Stored items
┌──
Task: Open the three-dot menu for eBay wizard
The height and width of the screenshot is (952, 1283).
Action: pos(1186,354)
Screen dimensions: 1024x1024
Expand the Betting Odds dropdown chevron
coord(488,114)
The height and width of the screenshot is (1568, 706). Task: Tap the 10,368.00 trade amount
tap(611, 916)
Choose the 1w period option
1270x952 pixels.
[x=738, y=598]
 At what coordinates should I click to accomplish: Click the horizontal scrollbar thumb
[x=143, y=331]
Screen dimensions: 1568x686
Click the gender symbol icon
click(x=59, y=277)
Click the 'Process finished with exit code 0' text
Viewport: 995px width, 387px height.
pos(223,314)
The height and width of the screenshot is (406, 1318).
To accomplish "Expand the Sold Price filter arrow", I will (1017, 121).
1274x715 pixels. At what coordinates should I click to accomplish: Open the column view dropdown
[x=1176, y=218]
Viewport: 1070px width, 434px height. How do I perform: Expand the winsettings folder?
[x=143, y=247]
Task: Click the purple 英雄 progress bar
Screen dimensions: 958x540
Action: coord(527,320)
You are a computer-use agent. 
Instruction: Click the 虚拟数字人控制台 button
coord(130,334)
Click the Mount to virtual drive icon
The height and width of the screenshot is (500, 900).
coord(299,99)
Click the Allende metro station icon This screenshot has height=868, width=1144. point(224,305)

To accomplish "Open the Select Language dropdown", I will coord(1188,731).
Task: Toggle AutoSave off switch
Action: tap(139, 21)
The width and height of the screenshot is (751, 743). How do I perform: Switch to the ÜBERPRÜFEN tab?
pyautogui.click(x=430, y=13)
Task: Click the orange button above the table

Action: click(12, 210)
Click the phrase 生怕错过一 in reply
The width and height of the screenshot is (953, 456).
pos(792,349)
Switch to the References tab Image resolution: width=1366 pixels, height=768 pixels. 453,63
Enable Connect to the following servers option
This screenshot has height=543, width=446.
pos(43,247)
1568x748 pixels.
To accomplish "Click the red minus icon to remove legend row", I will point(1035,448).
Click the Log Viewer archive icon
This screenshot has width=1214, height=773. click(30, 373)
└──
Exercise aim:
Reproduce every line of the entries above without any changes.

Reply:
Task: Open the three-dot menu for eBay wizard
The height and width of the screenshot is (952, 1283).
Action: pos(1186,354)
Screen dimensions: 1024x1024
Expand the Betting Odds dropdown chevron
coord(488,114)
The height and width of the screenshot is (1568, 706). Task: Tap the 10,368.00 trade amount
tap(611, 916)
Choose the 1w period option
1270x952 pixels.
[x=738, y=598]
 At what coordinates should I click to accomplish: Click the horizontal scrollbar thumb
[x=143, y=331]
Screen dimensions: 1568x686
Click the gender symbol icon
click(x=59, y=277)
Click the 'Process finished with exit code 0' text
Viewport: 995px width, 387px height.
pos(223,314)
The height and width of the screenshot is (406, 1318).
To accomplish "Expand the Sold Price filter arrow", I will (1017, 121).
1274x715 pixels. At what coordinates should I click to accomplish: Open the column view dropdown
[x=1176, y=218]
Viewport: 1070px width, 434px height. How do I perform: Expand the winsettings folder?
[x=143, y=247]
Task: Click the purple 英雄 progress bar
Screen dimensions: 958x540
Action: coord(527,320)
You are a computer-use agent. 
Instruction: Click the 虚拟数字人控制台 button
coord(130,334)
Click the Mount to virtual drive icon
The height and width of the screenshot is (500, 900).
coord(299,99)
Click the Allende metro station icon This screenshot has height=868, width=1144. point(224,305)

To accomplish "Open the Select Language dropdown", I will coord(1188,731).
Task: Toggle AutoSave off switch
Action: tap(139, 21)
The width and height of the screenshot is (751, 743). How do I perform: Switch to the ÜBERPRÜFEN tab?
pyautogui.click(x=430, y=13)
Task: Click the orange button above the table

Action: click(12, 210)
Click the phrase 生怕错过一 in reply
The width and height of the screenshot is (953, 456).
pos(792,349)
Switch to the References tab Image resolution: width=1366 pixels, height=768 pixels. 453,63
Enable Connect to the following servers option
This screenshot has height=543, width=446.
pos(43,247)
1568x748 pixels.
To accomplish "Click the red minus icon to remove legend row", I will point(1035,448).
Click the Log Viewer archive icon
This screenshot has width=1214, height=773. click(30, 373)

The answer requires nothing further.